If you don’t use a full-meal-deal payroll service, you need to pay the payroll liabilities yourself. To do this, choose Employees → Payroll Taxes and Liabilities → Pay Scheduled Liabilities. When QuickBooks displays the Employee Center: Payroll Center window (and its list of scheduled payrolls and the associated liabilities), choose the payroll liability you want to pay and then click the View/Pay button.

QuickBooks writes the check and puts it in your register. QuickBooks also gives the check the appropriate date and schedules it to pop up in your reminders window at the right time. Also, if you’re enrolled in the EFTPS online — and you should be — the check is created the same way, and the check number can be changed to EFTPS and not actually printed.
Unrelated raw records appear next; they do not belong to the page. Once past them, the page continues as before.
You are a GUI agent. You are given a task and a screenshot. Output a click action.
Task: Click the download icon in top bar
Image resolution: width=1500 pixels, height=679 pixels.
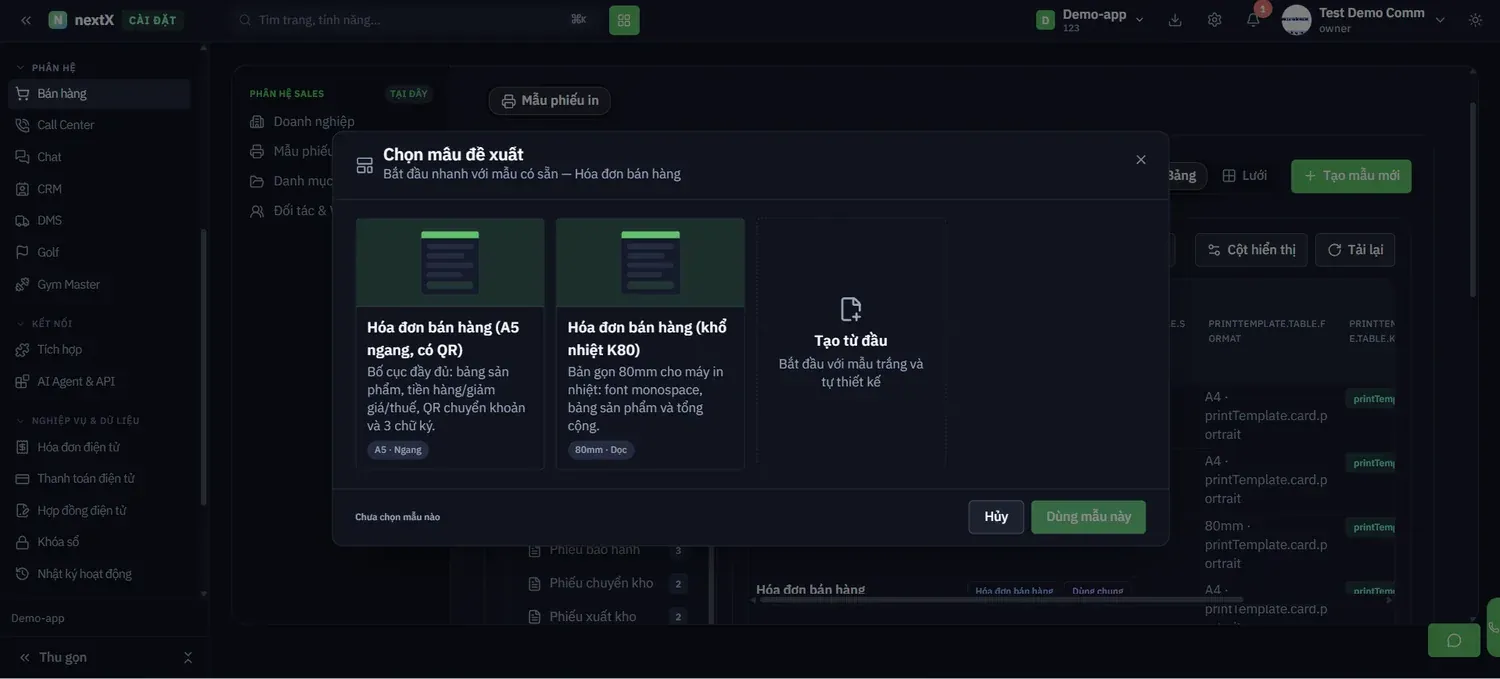(x=1175, y=20)
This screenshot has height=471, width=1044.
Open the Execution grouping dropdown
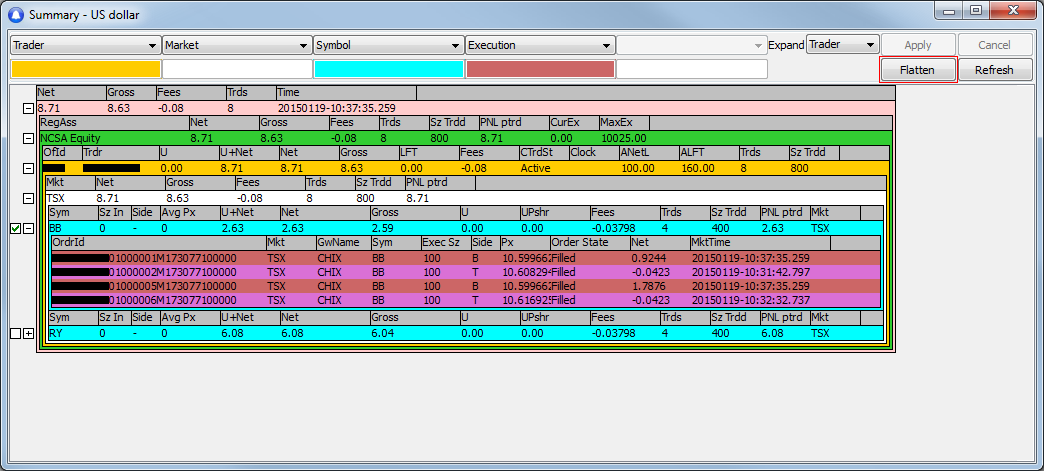[606, 46]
When do you make payroll tax deposits? That question comes up frequently. The general rule about U.S. federal tax deposits is this: If your accumulated payroll taxes are less than $2,500 for the quarter, you can just pay those taxes with your quarterly 941 return.

This law is called the De Minimis rule. (My understanding is that the law was named after Congresswoman Dee Minimis.) If you owe more than $2,500, other special rules come into play that determine whether you pay deposits monthly, semimonthly, weekly, or even immediately. The IRS tells you, by the way, how often you’re supposed to make payments.

If you owe a large amount of money, you’re required to deposit it almost immediately. For example, if you owe $100,000 or more, you need to make the payroll tax deposit by the next banking day. Some nuances apply to these rules, so unless you don’t owe very much (and, therefore, can fall back on the De Minimis rule), you might want to consult a tax advisor (or call the IRS).

The general rule when processing payroll is to make the last payments that you process the ones that pay your federal and state tax deposits when they come due. You’ll never get into late-payment trouble if you follow this approach. It will also make your life a lot easier when it comes time to fill out Schedule B of Form 941, if you have to do so.

To make a payroll tax deposit, you need to sign up for the U.S. Treasury electronic funds transfer payment system at EFTPS.

Paying other nontax liabilities

If you’re paying nontax liabilities for things such as employee health insurance or retirement savings — it doesn’t matter whether you’re using the el cheapo payroll service or a full-meal-deal payroll service — you also choose Employees → Payroll Taxes and Liabilities → Create Custom Liability Payments. (When you choose that command, you’ll need to indicate which liabilities you want to pay.)

You need to pay all your payroll liabilities via Employees → Payroll Taxes and Liabilities → Create Custom Liability Payments if you want QuickBooks to keep your payroll liabilities straight. People commonly just pay these liabilities by using the Write Checks window. That creates a mess.